'Filly Brown': Latin hip-hop tale is oft-told but entertaining story

McClatchy-Tribune News ServiceMay 9, 2013 

Film Sundance Competition

In Filly Brown, Gina Rodriquez plays the title character, a rapper whose real name is Majo and who dreams of becoming a star.

JOHN CASTILLO

  • MOVIE REVIEW

    'Filly Brown'

    ★★★☆☆

    R for language, some drug use and violence. Pantelion. 1:38. Fayette Mall.

Music's School of Hard Knocks produces another alumna in Filly Brown, a gritty and well-acted Latin hip-hop variation of a long reliable formula.

Gina Rodriguez delivers a breakout performance in the title role, a tough, two-fisted rapper named Majo whose two goals in life intersect: to become a star under the name Filly Brown, and to make enough money to get her mom (played the late Jenni Rivera) out of prison.

When Mom couples another plea for help with some scribbled-down rhymes, the "lady on the mike" vows to use Mom's words and make her move. She finds herself a DJ (Braxton Millz) who can produce "a mix that drips" and sets her eye on catching the attention of record label owner Big Cee (Noel Gugliemi).

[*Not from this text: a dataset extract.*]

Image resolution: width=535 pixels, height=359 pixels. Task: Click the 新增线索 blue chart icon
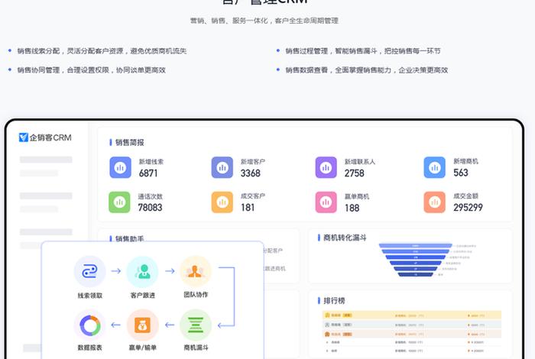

"He liked what I spit," she says enthusiastically. Then come the compromises: the need to "sex it up" and "merch it up." And then come the family complications, fresh barriers to her success and her credibility.

What's truly novel here is the world captured by writer-director Youssef Delara and his co-director Michael D. Olmos. It's insular and self-sustaining. Need cash? First ask Uncle Mani (Emilio Rivera), who makes a mint with his tattoo business. Need exposure? Go on Khool-Aid's Latin hip-hop online radio show.

Rodriguez gives a fierceness to this character that makes it only natural for the guys she's confronting to try and calm her down with "Relax, dude." She's comfortable with the slang and charismatic at the mike.

A couple of veterans of the Latin film scene lend Filly Brown some gravitas. Edward James Olmos is the lawyer who sees more to Majo's mom than she'll let herself see. Lou Diamond Phillips plays the hard-working contractor father who is dealing with his own "stay true to yourself" issues when his work is threatened by white real estate agents who don't like seeing tattoo-covered crews working on their properties.

There's nothing much new here. But the performances and the milieu make Filly Brown an entertaining, honorable installment in a story that is the American Dream incarnate, and has been since the first wannabe showed up on Tin Pan Alley at the beginning of the last century.


MOVIE REVIEW

'Filly Brown'

★★★☆☆

R for language, some drug use and violence. Pantelion. 1:38. Fayette Mall.